# Another bang on the window



## JanHank (Mar 29, 2015)

A green finch thought he could fly in, picked him up, caged him for an hour and then he flew away :grin2:


----------



## raynipper (Aug 4, 2008)

Sadly the last two birds that hit our conservatory never recovered. A blue tit and finch. Plus now and again I find a bunch of feathers below a certain tree where I assume a sparrow hawk or similar likes to devour it's kill.

Ray.


----------



## HurricaneSmith (Jul 13, 2007)

We occasionally have bird strikes, but the birds all seem to survive. 

Recently, a bluetit sat stunned on a patio for a couple of hours. We watched to make sure a predator didn't take it and happily, it finally flew away.
.


----------



## JanHank (Mar 29, 2015)

HurricaneSmith said:


> We occasionally have bird strikes, but the birds all seem to survive.
> 
> Recently, a bluetit sat stunned on a patio for a couple of hours. We watched to make sure a predator didn't take it and happily, it finally flew away.
> .


We wouldn't dare do that here John, there are so many cats. Last night as I was closing the curtains a beautiful white cat sat just outside the window gazing up to me and cats are in our garden every day. The budgie cage comes in very handy, special cover over the top so the birdie can take a nap.:grin2:


----------



## raynipper (Aug 4, 2008)

WE do prefer birds as visitors and not this that just crawled out of the bedding plants. Ray.


----------



## JanHank (Mar 29, 2015)

We had 2 of those a few years back, one was in the workshop and was a devil to catch, the other was just sliding in through the door, no time to think, grabbed his tail and threw it backwards, it landed on the grass and slid away. Probably a stork had dropped them.

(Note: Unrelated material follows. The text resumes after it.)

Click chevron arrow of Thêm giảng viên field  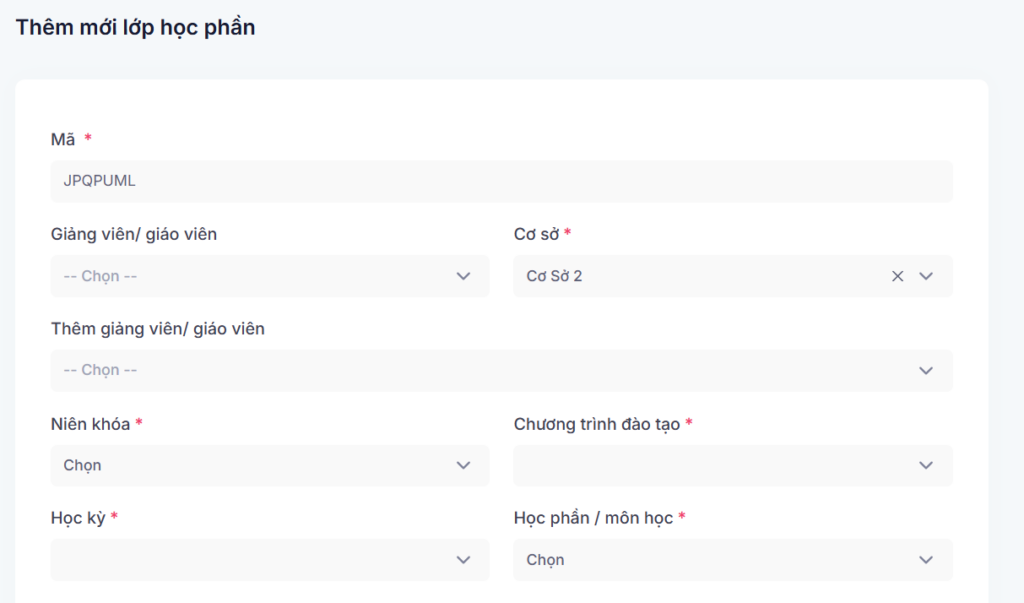pos(926,371)
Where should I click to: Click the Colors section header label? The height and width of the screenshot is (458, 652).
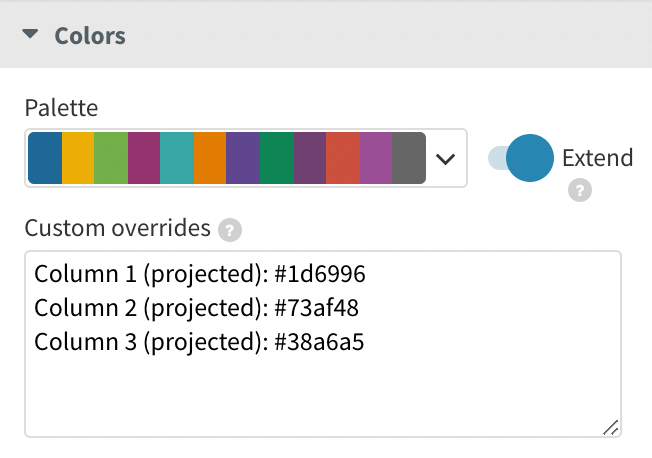coord(90,35)
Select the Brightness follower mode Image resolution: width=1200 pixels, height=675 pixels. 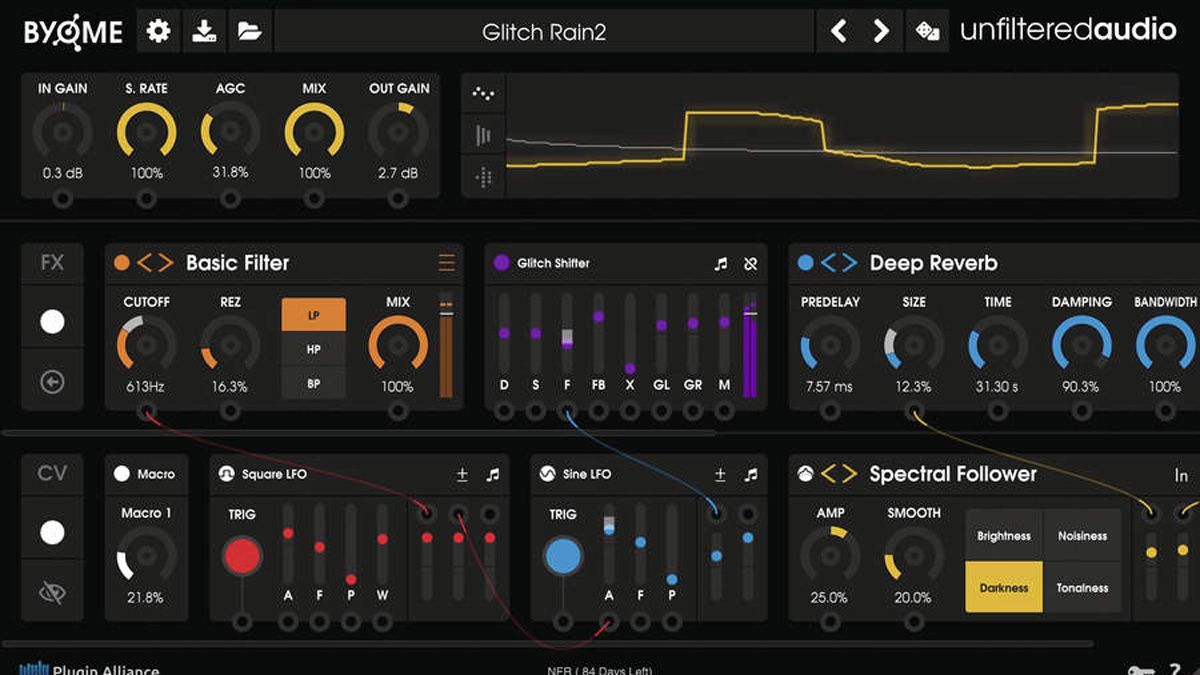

Had a stork storking across our back garden at 4.30 this morning.


----------



## raynipper (Aug 4, 2008)

This is the third one we have come across in the garden in 20+ years. I put it in a bucket and took it to a small copse about 400m away. Trouble is they might come back like homing adders. My wife says she wants to move. But I pointed out they have adders in UK.

Ray.


----------